Tandis que la radio publique Voice of America, créée en 1942, est relancée, le SmithMundt
Act (1948) autorise les États-Unis à utiliser tous les moyens éducatifs,
d’information, de propagande dans la confrontation culturelle et psychologique avec
l’URSS. C’est ainsi que les universités américaines vont aider au lancement, un peu
partout en Europe, des « American Studies » dans une perspective autant idéologique
qu’intellectuelle. Au sein de cet arsenal de mesures, deux projets se singularisent par
la subtilité avec laquelle la « propagande » est comprise, tant sur le fond que sur la
forme.
L’expressionnisme abstrait , un art américain
Tout d’abord, il s’agit de l’émergence après la guerre d’une nouvelle école artistique
baptisée « expressionnisme abstrait » (« Abstract Expressionism») et dont les plus
glorieux représentants sont : Jackson Pollock, Mark Rothko, Arshile Gorky…

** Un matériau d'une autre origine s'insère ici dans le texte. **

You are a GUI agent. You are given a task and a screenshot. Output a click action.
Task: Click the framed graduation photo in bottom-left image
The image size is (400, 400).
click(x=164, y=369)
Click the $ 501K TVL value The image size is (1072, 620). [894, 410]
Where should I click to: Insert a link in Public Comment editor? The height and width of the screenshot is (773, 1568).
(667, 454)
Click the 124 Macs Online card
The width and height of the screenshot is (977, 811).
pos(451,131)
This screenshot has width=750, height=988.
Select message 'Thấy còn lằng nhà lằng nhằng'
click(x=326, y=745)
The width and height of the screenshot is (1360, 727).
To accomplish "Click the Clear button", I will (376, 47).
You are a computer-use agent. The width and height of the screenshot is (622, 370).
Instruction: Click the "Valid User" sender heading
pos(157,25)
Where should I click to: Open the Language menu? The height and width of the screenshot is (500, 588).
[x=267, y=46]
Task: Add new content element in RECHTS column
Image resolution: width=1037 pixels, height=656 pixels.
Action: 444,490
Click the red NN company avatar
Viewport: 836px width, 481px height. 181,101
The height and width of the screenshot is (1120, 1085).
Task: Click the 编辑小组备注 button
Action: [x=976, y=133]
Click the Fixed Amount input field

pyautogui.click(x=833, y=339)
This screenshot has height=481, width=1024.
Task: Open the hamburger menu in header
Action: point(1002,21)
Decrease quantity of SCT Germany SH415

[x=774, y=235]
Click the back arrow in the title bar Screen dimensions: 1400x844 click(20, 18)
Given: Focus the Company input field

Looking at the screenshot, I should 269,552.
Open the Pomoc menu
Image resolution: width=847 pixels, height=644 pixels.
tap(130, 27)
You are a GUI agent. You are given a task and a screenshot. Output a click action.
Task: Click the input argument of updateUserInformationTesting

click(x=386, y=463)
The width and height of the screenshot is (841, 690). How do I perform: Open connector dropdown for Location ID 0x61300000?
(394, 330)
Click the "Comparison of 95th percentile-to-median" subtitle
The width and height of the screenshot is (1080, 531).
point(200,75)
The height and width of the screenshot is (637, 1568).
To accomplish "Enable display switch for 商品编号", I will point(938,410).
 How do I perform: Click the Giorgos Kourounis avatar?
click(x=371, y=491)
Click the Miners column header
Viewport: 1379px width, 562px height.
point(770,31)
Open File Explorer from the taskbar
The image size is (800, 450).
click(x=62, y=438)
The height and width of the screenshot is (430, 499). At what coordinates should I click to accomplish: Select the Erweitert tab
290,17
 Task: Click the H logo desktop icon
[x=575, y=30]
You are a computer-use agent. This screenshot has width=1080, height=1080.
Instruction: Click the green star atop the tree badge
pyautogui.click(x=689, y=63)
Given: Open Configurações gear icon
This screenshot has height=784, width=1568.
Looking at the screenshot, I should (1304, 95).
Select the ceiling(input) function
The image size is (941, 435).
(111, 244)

Rompant avec leur passé de peintres progressistes, réalistes, engagés dans l’œuvre
artistique du New Deal du temps de la Works Progress Administration, ces artistes
créent un courant spécifiquement américain dans la grande saga de l’art moderne du
XXè siècle. Inspirés par les œuvres des grands artistes européens du premier XXè
siècle et ayant eu l’occasion de les fréquenter, parfois quotidiennement à New York
où beaucoup (Max Ernst, Robert Matta, Marcel Duchamp, André Masson, Fernand
Léger, Pietr Mondrian, Chagall..) étaient exilés entre 1940 et 1945, les nouveaux
peintres américains choisissent l’abstraction, l’abandon de prétentions politiques
révolutionnaires, le corps à corps avec la toile et la sacralisation du geste créateur.